### EXERCISE DIRECTIONS
Look for the word "computer" in the material below, then report each line where it occurs.

——————

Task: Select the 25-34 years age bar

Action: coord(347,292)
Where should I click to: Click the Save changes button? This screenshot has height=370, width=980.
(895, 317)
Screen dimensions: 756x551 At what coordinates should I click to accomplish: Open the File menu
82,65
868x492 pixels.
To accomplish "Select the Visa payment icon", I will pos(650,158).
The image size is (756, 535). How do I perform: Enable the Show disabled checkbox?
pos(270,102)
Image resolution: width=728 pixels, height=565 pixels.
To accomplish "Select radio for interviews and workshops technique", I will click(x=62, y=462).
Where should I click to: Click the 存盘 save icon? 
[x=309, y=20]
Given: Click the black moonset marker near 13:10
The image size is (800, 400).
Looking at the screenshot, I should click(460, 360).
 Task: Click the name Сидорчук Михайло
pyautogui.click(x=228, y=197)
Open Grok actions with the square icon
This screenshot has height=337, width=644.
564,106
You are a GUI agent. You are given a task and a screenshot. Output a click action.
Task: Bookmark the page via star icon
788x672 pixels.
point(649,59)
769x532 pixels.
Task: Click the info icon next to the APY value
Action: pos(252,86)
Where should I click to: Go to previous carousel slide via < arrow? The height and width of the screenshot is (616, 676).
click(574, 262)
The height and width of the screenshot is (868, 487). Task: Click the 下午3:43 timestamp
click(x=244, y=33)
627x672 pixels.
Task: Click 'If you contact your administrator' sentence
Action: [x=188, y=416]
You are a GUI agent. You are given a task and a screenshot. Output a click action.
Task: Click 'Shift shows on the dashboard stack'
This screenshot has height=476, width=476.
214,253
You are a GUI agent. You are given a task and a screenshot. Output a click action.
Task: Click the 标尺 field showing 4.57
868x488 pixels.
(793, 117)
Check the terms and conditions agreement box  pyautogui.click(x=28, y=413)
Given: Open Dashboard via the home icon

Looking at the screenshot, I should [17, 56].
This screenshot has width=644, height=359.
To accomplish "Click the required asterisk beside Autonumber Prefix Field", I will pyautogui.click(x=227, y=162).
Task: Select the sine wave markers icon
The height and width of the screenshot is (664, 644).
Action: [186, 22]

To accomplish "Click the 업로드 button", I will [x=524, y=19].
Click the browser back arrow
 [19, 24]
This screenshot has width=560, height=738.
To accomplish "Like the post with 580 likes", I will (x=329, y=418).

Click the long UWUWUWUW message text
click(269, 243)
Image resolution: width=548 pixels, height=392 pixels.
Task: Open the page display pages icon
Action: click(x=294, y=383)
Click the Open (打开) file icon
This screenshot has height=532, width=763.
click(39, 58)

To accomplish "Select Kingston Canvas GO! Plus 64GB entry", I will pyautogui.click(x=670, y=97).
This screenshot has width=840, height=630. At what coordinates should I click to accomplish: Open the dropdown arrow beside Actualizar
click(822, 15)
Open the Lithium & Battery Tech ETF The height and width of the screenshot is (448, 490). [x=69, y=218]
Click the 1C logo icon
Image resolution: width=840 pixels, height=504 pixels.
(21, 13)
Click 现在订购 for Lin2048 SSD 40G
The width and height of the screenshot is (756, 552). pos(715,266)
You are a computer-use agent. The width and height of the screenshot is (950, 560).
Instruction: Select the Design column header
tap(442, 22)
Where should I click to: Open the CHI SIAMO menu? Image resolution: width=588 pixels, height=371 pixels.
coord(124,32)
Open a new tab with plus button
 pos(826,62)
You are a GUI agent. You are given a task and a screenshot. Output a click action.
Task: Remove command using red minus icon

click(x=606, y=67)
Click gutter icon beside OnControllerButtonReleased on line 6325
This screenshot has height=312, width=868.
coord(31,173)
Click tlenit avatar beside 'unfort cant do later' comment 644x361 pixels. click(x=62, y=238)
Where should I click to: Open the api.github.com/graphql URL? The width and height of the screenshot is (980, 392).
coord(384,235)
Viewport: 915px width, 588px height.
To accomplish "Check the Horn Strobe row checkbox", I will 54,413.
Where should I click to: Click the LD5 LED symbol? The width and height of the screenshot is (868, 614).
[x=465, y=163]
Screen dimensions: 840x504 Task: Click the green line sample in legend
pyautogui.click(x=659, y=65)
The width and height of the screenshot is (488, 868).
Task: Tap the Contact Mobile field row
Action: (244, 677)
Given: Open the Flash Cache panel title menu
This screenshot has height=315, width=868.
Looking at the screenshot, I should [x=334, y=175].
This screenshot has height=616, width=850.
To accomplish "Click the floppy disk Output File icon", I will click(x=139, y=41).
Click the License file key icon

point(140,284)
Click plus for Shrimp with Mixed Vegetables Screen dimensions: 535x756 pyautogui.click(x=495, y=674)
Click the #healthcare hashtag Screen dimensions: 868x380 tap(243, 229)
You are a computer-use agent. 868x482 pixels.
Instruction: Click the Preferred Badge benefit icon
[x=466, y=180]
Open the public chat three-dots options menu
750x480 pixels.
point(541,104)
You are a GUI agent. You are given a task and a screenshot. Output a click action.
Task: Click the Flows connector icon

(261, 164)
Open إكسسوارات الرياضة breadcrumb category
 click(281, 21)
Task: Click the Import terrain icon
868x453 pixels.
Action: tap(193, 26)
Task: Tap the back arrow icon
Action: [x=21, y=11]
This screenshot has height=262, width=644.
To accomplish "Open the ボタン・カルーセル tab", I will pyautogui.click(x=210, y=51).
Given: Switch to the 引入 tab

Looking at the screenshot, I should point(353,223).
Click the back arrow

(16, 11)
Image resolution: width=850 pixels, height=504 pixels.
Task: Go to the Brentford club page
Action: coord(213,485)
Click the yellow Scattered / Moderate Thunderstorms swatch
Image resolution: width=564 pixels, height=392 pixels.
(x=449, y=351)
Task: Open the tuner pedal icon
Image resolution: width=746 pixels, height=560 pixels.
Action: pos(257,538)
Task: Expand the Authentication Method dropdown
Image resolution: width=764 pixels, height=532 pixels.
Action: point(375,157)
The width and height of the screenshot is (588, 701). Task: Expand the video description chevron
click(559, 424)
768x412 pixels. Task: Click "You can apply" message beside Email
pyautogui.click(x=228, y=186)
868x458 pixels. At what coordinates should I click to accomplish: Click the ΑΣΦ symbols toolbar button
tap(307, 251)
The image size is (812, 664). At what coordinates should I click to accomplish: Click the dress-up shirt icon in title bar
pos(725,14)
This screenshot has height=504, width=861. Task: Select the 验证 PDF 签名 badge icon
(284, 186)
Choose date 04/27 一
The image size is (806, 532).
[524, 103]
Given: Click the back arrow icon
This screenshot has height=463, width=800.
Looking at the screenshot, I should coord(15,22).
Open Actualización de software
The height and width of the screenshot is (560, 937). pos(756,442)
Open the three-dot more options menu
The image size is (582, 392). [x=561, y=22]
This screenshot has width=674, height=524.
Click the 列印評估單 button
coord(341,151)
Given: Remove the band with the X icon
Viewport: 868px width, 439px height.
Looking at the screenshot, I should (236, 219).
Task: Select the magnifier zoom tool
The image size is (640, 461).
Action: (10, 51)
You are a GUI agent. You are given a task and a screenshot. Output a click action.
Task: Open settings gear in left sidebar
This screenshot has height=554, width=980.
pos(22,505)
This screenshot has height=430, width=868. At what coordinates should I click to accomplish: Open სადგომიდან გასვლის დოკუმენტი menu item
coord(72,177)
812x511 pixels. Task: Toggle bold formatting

——————

### ANSWER TO THIS TASK
You are a computer-use agent. The width and height of the screenshot is (950, 560).
You are a computer-use agent. 868x482 pixels.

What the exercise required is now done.